On Wednesday, the long-awaited Congressional Budget Office (CBO) score on the House-passed AHCA will be released. While there has been chatter about the score of the AHCA changing so drastically that it no longer conforms to Senate budget reconciliation rules, we continue to lower expectations that the score will change significantly from the original -24M coverage loss and -$839B from Medicaid. Both these events are must watch this week and we will be providing plenty of coverage as they unfold.


On Tuesday (5/23), the House Energy & Commerce Committee will host a hearing on the U.S. Public Health Response to the Zika Virus.
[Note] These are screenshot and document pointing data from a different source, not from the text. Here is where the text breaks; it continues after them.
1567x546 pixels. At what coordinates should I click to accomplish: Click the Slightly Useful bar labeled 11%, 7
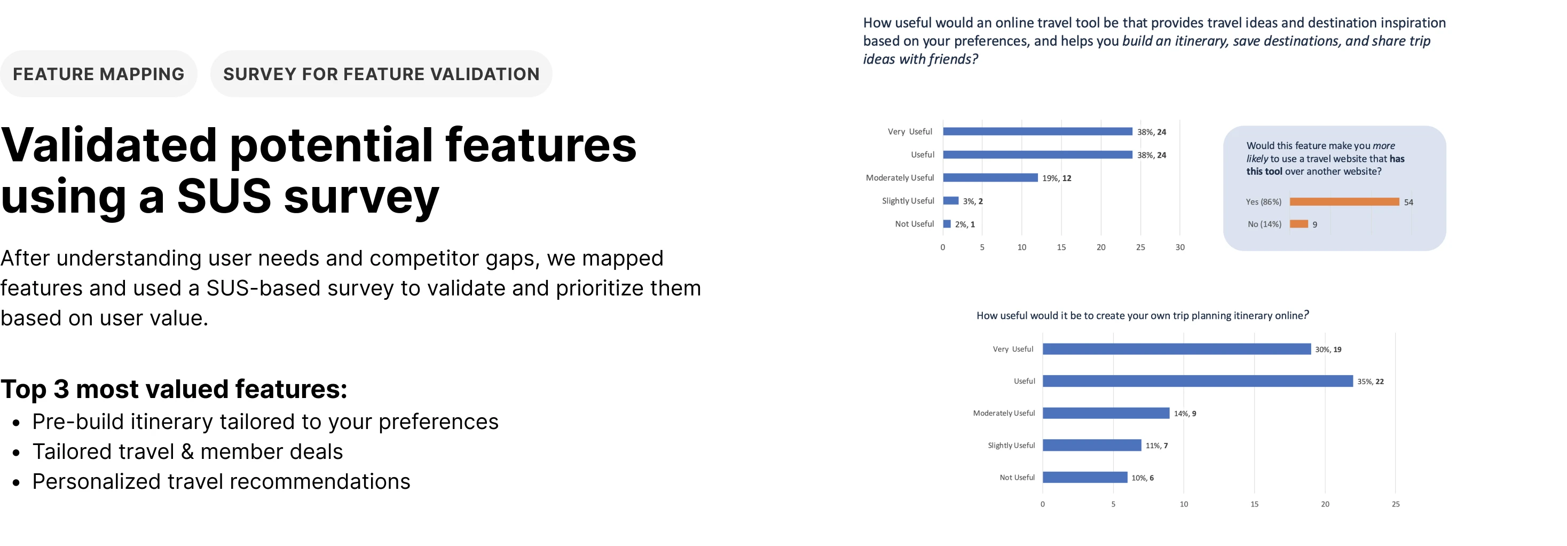(1093, 446)
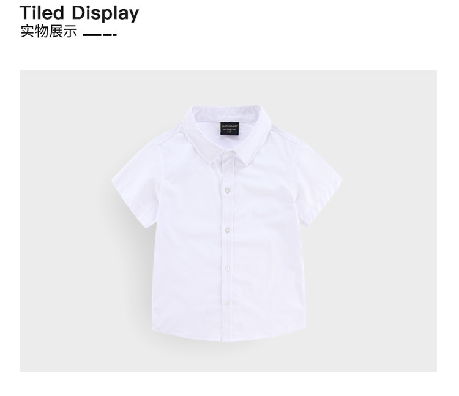Click the word "Display" in the heading
The width and height of the screenshot is (459, 396).
105,13
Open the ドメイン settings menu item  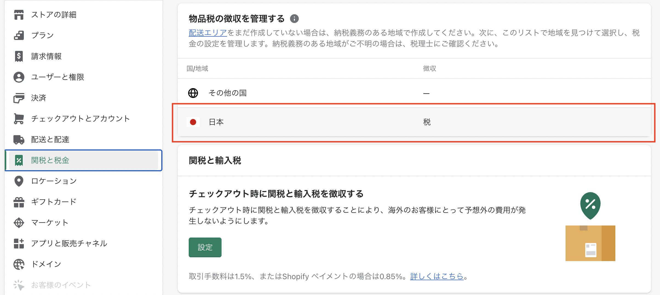click(46, 264)
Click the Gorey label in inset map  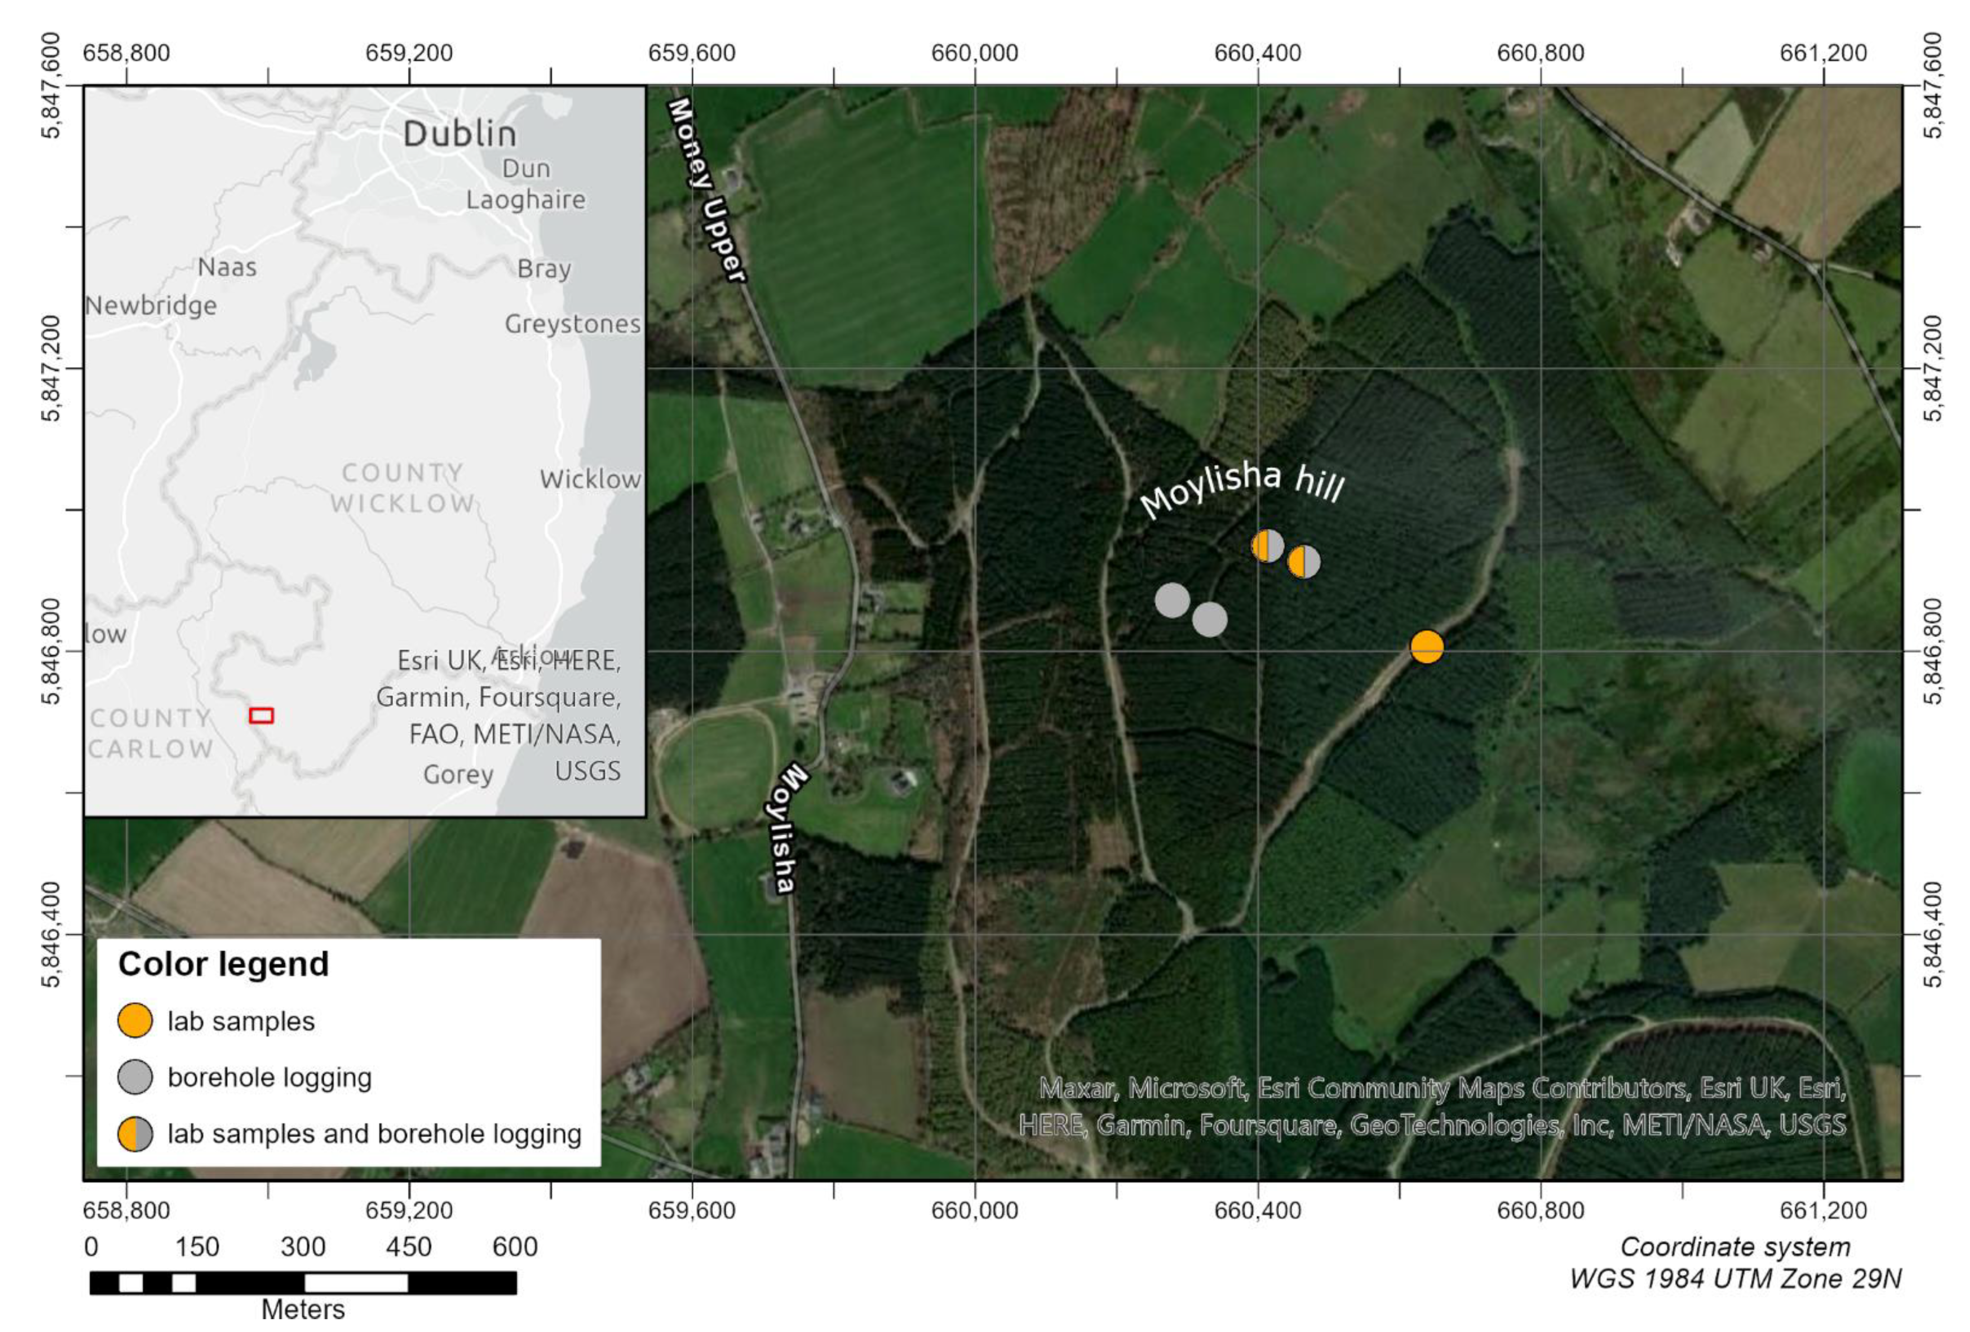[x=458, y=774]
On Wednesday (5/24), the House Ways & Means Committee will host Treasury Secretary Steven Mnuchin for a hearing to discuss the Administration's FY 2018 budget.


On Thursday (5/25), the Senate Finance Committee will also hear from Treasury Secretary Mnuchin to discuss budget proposals for the Department of Treasury and Tax Reform.
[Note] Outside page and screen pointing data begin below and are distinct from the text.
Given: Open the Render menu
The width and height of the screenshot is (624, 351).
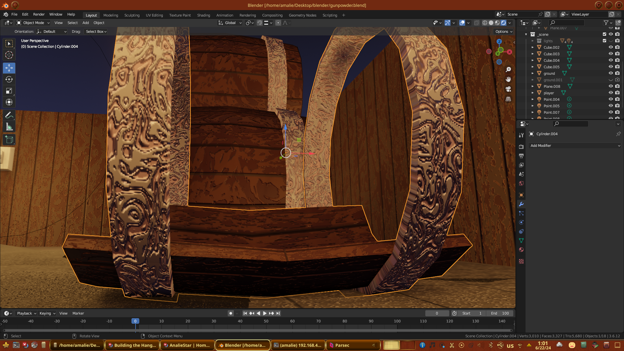Looking at the screenshot, I should coord(39,14).
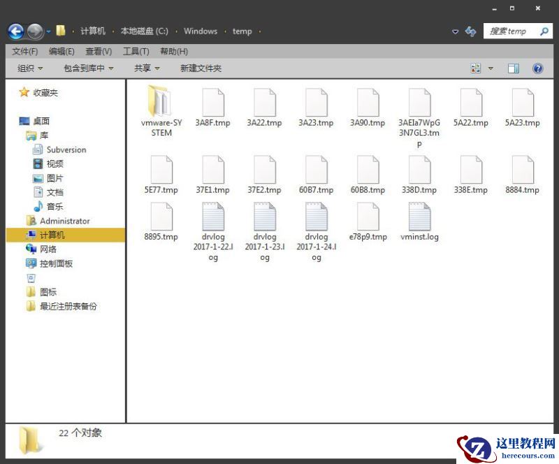This screenshot has height=464, width=559.
Task: Select 控制面板 in the sidebar
Action: point(55,263)
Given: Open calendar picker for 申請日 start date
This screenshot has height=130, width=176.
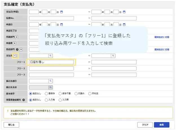Looking at the screenshot, I should point(61,24).
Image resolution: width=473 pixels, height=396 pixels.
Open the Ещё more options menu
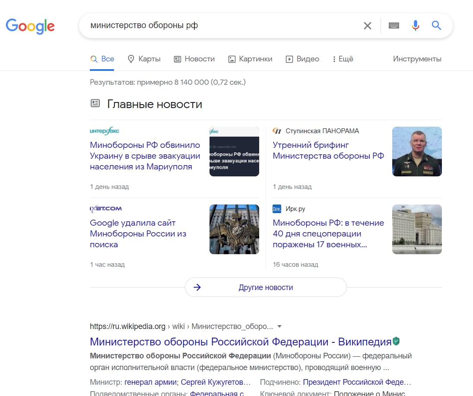pos(343,59)
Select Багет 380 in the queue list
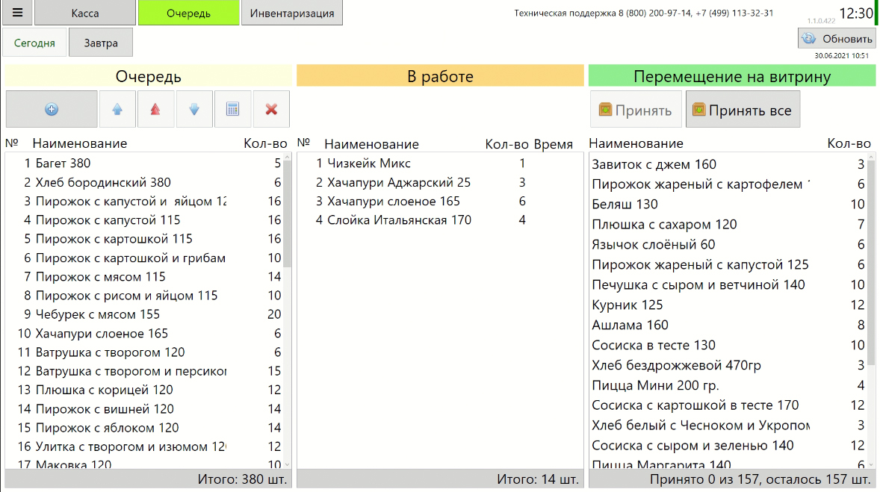 (63, 164)
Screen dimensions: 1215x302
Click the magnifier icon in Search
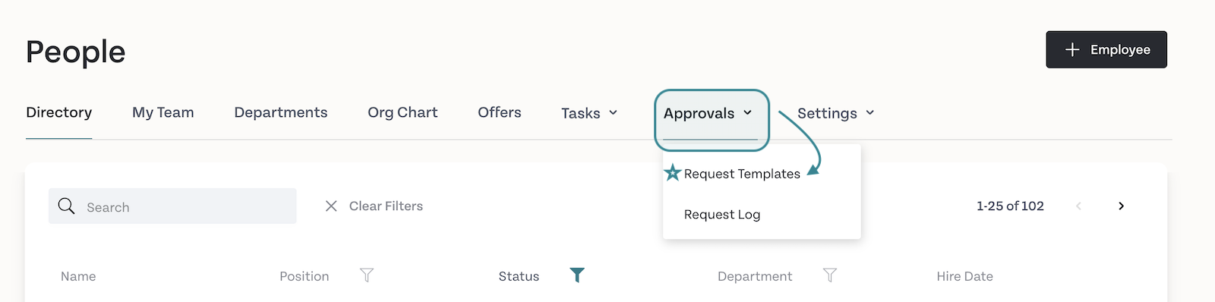pyautogui.click(x=67, y=206)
On Tuesday, President Trump's first major budget proposal will be released. The Washington Post reports Trump's budget would cut more than $800B from Medicaid over 10 years. The Post also reported that it will propose changes to Social Security's Supplemental Security Income program, as well as changes to Supplemental Nutrition Assistant Program (SNAP).

White House budgets are released annually outlining its priorities as Congress works to pass a budget. The budget should get plenty of airtime this week especially with cuts that will be considered draconian. Ultimately it's up to Congress to decide how much to cut or where to increase spending. This will all be settled in October and beyond with the final spending bill for fiscal year 2018. Remember, the final spending bill for fiscal year 2017 was only passed a few weeks ago seven months into the fiscal year. We will provide coverage on the budget release should you have any questions or concerns.